Although there were small-scale clashes among the tribes for months, the killing of a popular soldier from the Albu Mahal tribe early this month escalated the violence, according to several accounts of the unrest that preceded Operation Matador. The Albu Mahal, with the help of the larger Albu Nimr, formed a vigilante group called the Hamza Forces to help keep the foreign fighters at bay. Those forces, which included some men suspected of attacking U.S. troops in the past, began battling the religious radicals known as Salafis, who were allied with Abu Musab al-Zarqawi, the Jordanian leader of the group al-Qaeda in Iraq.

The overwhelmed tribal villagers were at a loss to defeat the better-armed and better-funded foreigners and their allies from the Karabla. With nowhere else to turn, tribal leaders decided to call the Iraqi Defense Ministry. That is when Goud, the former Anbar governor and a sheikh of the Albu Nimr, said he called American officials at the Marine base Camp Fallujah to ask for help. Goud had met the officials during the siege of Fallujah, he said.

Bruska Nouri Shaways, Iraq's deputy defense minister, at first could not believe the request for help from the traditionally rebellious province. Shaways, who took several calls from tribal sheikhs, said he immediately alerted the U.S military about their willingness to share information on Zarqawi followers. Operation Matador began with the Marines sweeping into the Qaim area in armored vehicles, backed up by helicopter gunships. They pummeled suspected insurgent safe houses, flattening parts of the villages and killing armed men. Nine Marines died in combat and 40 were wounded, according to the military.
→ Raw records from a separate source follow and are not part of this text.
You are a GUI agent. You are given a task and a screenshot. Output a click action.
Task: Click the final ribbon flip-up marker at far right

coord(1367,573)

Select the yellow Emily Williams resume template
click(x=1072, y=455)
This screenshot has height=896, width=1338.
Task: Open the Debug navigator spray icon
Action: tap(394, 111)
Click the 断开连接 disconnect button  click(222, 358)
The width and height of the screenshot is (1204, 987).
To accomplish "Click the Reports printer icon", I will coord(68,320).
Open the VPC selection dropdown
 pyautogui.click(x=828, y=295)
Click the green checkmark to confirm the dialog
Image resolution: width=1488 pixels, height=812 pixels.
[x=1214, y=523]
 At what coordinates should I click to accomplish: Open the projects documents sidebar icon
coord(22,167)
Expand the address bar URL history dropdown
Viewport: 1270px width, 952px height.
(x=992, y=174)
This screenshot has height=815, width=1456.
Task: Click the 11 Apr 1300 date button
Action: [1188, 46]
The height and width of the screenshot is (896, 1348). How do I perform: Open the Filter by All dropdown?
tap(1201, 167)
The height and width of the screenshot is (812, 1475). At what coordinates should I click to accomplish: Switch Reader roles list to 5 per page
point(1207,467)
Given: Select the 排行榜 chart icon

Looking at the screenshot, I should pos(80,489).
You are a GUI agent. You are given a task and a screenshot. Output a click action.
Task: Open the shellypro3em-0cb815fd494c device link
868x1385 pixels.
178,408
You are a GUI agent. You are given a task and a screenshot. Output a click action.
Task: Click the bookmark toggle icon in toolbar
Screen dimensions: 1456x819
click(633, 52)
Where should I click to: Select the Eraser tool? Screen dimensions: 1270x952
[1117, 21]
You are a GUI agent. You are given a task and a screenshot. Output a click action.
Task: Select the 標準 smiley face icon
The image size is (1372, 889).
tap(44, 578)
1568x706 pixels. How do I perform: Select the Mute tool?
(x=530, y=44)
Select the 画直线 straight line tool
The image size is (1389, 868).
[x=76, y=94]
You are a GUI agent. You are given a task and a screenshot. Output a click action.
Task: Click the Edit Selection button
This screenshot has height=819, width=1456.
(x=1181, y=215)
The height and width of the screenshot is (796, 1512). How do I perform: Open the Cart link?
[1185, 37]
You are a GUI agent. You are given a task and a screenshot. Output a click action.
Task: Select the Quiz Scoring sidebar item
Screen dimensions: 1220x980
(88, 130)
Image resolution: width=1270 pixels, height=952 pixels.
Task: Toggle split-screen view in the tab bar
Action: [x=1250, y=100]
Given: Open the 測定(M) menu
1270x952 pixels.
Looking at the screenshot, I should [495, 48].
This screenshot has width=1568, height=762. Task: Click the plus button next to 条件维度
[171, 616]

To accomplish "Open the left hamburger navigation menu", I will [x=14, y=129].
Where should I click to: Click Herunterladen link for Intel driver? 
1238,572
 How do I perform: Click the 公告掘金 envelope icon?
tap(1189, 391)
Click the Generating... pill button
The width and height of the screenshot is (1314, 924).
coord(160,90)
When the offensive ended, angry residents returned to find blocks of destruction. Men who had stayed behind to help were found dead in shot-up houses. Tribal leaders have not counted their dead; several families had not yet returned to the area. "We ran away because you didn't know who was fighting who," said Ahmed Mohammed, who works at a hospital north of Qaim. "Americans were fighting. The Albu Mahal were fighting. And Tawhid and Jihad [Zarqawi's group] were fighting."

Capt. Jeff Pool, a Marine spokesman in Iraq, confirmed that Iraqi informants contributed to intelligence-gathering for Matador but said there was no effort by the U.S. military to incorporate local tribes in its assault plans. "We have no knowledge of any local efforts" to reach out to the military before the operation, he said in an e-mail response to questions.

Pool and other military spokesmen did not respond to questions about whether U.S. troops had tried to contact any of the area's feuding forces. Deputy Defense Minister Shaways said it was extremely difficult to distinguish friend from foe in the midst of battle. He called Operation Matador a success but acknowledged that some tribal leaders were upset by it. He said tribal leaders were expected to travel to Baghdad this week to discuss the aftermath of the campaign.

Still, he said, vigilante justice does not fit into the new Iraq. He said the Defense Ministry would try to recruit the tribesmen for Iraq's security forces. "We cannot allow anyone who feels he's not secure to just set up checkpoints and kidnap people," Shaways said. "This is not the Wild West."